Effects of supine, prone, and lateral positions on cardiovascular and renal variables in humans

Bettina Pump1, Ulrik Talleruphuus2, Niels Juel Christensen3, Jørgen Warberg4, and Peter Norsk1

1 Department of Aviation Medicine, The Heart Centre, Copenhagen University Hospital 7522; 2 Department of Clinical Physiology, Copenhagen University Hospital 4012; 4 Department of Medical Physiology, The Panum Institute, DK-2100 Copenhagen; and 3 Department of Internal Medicine and Endocrinology, Herlev Hospital, University of Copenhagen, DK-2730 Herlev, Denmark

The hypothesis was tested that changing the direction of the transverse gravitational stress in horizontal humans modulates cardiovascular and renal variables. On different study days, 14 healthy males were placed for 6 h in either the horizontal supine or prone position following 3 h of being supine. Eight of the subjects were in addition investigated in the horizontal left lateral position. Compared with supine, the prone position slightly increased free water clearance (349 ± 38 vs. 447 ± 39 ml/6 h, P = 0.05) and urine output (1,387 ± 55 vs. 1,533 ± 52 ml/6 h, P = 0.06) with no statistically significant effect on renal sodium excretion (69 ± 3 vs. 76 ± 5 mmol/6 h, P = 0.21).
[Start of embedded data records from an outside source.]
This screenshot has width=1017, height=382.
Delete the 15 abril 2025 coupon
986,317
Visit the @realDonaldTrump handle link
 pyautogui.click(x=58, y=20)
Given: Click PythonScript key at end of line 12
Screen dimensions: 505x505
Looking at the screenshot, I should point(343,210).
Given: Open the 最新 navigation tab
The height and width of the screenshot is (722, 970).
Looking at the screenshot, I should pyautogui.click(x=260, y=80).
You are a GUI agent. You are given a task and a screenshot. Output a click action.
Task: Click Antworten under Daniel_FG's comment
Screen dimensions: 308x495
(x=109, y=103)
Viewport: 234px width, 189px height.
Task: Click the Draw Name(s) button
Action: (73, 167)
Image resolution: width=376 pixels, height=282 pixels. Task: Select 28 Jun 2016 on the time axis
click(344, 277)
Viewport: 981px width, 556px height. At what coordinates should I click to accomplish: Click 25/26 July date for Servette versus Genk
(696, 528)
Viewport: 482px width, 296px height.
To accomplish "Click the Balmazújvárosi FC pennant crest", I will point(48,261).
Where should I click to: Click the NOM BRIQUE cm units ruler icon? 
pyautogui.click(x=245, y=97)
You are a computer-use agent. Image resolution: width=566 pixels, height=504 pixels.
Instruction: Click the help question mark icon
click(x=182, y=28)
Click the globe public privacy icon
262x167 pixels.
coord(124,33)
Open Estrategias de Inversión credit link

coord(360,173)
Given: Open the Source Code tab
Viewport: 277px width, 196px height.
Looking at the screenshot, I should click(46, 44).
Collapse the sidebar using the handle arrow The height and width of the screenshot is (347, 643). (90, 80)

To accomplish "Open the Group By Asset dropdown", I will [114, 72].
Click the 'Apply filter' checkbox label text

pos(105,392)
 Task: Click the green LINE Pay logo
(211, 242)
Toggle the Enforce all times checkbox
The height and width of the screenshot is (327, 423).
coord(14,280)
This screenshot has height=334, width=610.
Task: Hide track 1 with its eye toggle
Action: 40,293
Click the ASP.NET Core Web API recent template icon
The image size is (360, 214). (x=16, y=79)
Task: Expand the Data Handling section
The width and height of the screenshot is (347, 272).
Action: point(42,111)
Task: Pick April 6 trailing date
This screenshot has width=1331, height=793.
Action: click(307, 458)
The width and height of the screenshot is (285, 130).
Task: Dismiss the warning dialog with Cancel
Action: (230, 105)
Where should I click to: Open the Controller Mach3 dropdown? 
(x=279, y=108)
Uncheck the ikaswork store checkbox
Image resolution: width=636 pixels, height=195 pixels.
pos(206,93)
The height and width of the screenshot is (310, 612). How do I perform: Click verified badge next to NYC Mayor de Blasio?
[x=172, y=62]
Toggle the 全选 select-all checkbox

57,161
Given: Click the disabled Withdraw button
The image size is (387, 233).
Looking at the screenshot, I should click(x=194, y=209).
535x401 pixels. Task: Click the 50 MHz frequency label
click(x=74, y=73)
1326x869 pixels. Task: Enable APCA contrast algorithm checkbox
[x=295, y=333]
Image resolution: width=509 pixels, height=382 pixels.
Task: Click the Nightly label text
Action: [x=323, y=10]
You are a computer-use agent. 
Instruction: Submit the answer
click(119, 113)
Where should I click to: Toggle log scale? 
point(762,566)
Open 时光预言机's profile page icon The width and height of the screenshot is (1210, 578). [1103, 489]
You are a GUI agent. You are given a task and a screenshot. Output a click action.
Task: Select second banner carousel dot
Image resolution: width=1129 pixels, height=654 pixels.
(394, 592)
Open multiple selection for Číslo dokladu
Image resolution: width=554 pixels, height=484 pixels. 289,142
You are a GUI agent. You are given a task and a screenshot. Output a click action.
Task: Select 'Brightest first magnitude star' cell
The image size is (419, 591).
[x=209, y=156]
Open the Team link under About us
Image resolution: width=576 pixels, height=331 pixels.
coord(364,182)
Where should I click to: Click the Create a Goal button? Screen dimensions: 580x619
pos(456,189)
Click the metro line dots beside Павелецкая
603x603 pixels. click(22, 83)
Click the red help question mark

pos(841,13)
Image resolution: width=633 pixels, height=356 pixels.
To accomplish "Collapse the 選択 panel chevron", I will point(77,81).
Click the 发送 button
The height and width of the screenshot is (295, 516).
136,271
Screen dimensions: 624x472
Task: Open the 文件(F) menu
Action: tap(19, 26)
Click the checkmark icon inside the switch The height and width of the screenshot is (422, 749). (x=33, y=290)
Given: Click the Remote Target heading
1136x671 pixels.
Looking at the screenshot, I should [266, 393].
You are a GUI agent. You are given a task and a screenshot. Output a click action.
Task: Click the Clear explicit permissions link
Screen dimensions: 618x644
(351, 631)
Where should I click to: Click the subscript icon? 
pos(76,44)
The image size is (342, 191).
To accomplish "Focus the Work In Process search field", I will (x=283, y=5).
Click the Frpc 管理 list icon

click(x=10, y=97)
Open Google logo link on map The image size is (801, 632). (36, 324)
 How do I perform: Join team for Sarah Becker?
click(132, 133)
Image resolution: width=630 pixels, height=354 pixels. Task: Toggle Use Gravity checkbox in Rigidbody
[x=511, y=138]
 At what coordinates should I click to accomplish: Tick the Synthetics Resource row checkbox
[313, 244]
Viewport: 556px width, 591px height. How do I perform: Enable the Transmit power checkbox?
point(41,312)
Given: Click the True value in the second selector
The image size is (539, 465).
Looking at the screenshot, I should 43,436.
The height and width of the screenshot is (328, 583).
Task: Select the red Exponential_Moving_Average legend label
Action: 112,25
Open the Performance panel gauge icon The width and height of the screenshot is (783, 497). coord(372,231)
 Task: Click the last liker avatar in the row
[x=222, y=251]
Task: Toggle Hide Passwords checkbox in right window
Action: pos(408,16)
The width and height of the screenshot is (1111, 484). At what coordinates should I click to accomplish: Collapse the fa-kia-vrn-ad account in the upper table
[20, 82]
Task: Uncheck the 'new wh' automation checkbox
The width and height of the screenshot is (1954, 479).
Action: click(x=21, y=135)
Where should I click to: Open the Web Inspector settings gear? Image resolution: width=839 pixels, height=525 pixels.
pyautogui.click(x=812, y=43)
Mean arterial pressure and left atrial diameter were similar comparing effects of supine with prone. The prone position induced an increase in heart rate (54 ± 2 to 58 ± 2 beats/min, P < 0.05), total peripheral vascular resistance (13 ± 1 to 16 ± 1 mmHg · min-1 · l-1, P < 0.05), forearm venous plasma concentration of norepinephrine (97 ± 9 to 123 ± 16 pg/ml, P < 0.05), and atrial natriuretic peptide (49 ± 4 to 79 ± 12 pg/ml, P < 0.05), whereas stroke volume decreased (122 ± 5 to 102 ± 3 ml, P < 0.05, n = 6). The left lateral position had no effect on renal variables, whereas left atrial diameter increased (32 ± 1 to 35 ± 1 mm, P < 0.05) and mean arterial pressure decreased (90 ± 2 to mean value of 85 ± 2 mmHg, P < 0.05). In conclusion, the prone position reduced stroke volume and increased sympathetic nervous activity, possibly because of mechanical compression of the thorax with slight impediment of arterial filling. The mechanisms of the slightly augmented urine output in prone position require further experimentation.